The transfer of control of the Prison Medical Service to the NSW Ministry of Health in 1968 heralded a change in the provision of healthcare in the state’s prison system, including the employment of nursing staff. In 1969 two nurses were engaged to provide healthcare to inmates at the Long Bay Correctional Complex. Thereafter, a nursing presence at each of the correctional centres around NSW was established and today there are over 700 nurses providing health care in NSW prisons. Indeed, the prevailing situation in NSW is now one of nurse-led healthcare, with nurses providing most of the primary healthcare required.
This exhibition is a snapshot of provision of medicine in NSW gaols since colonial times. While the research has yielded much valuable and unique information, there remain some aspects of prison medicine about which we still know very little. The crucial and challenging role of nursing in NSW gaols since establishment of the penal colony is one such area.
Mental Health & History
Tackling mental health through architecture and legislation
Uncertainty over boundaries between mental illness and criminality played out in prisons as much as in psychiatric institutions. Despite the construction of dedicated institutions such as the Tarban Creek Lunatic Asylum in early colonial Sydney, the ‘insane’ were as likely to be imprisoned in Parramatta or Sydney gaols. Early prison architecture often included the ‘Observation Ward’, the place where the level of mental illness of new inmates was assessed.
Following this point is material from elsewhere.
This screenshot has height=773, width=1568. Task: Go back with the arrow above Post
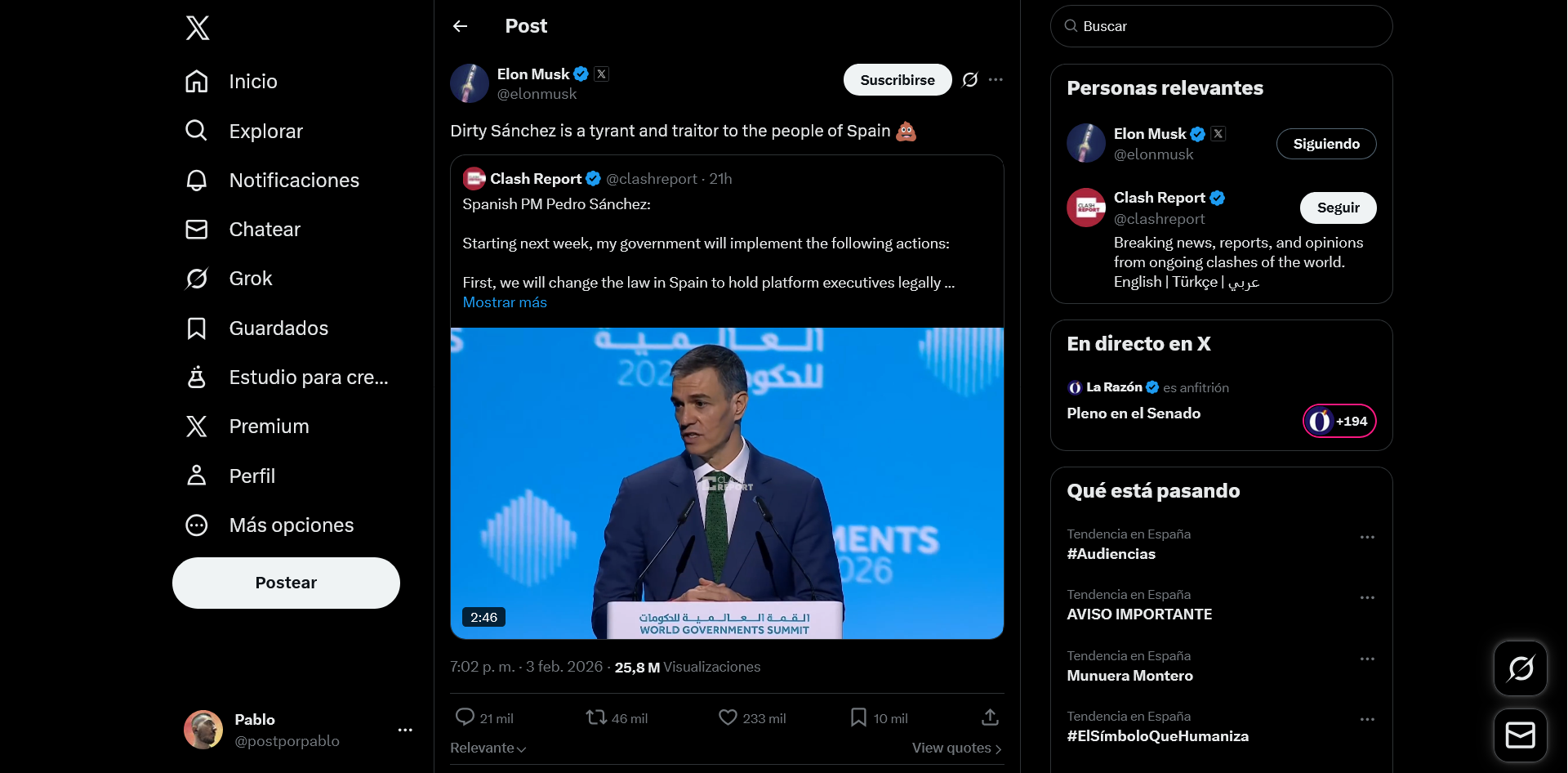[x=460, y=25]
The desire to control and isolate people deemed unpredictable, or to contain the violence that sometimes accompanied mental illness meant that the social response to ‘madness’ has been incarceration. The first piece of legislation on mental health in NSW for example was passed in 1843. It deemed the most pressing issue to be: “the safe custody of and prevention of crime being committed by persons insane.”
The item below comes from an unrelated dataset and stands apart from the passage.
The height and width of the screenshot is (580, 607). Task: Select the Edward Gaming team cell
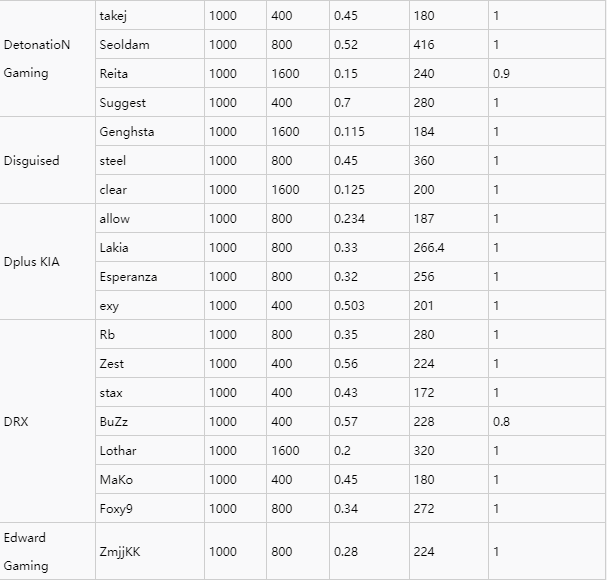pyautogui.click(x=26, y=551)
In 1867 the NSW Parliament enacted further legislation requiring judges to commit those brought before them and deemed to be dangerous to what was titled a ‘Lunatic Reception House’. While considered a ‘temporary measure’ between a final committal to either prison or asylum, this legislation for the first time attempted to differentiate the prisoners based on their mental health status.
As the medical specialities of what we now called psychiatry developed during the 19th century, a chronic lack of resourcing remained. Even as beliefs around mental illness changed, the capacity to meet the needs of patients was never sufficient.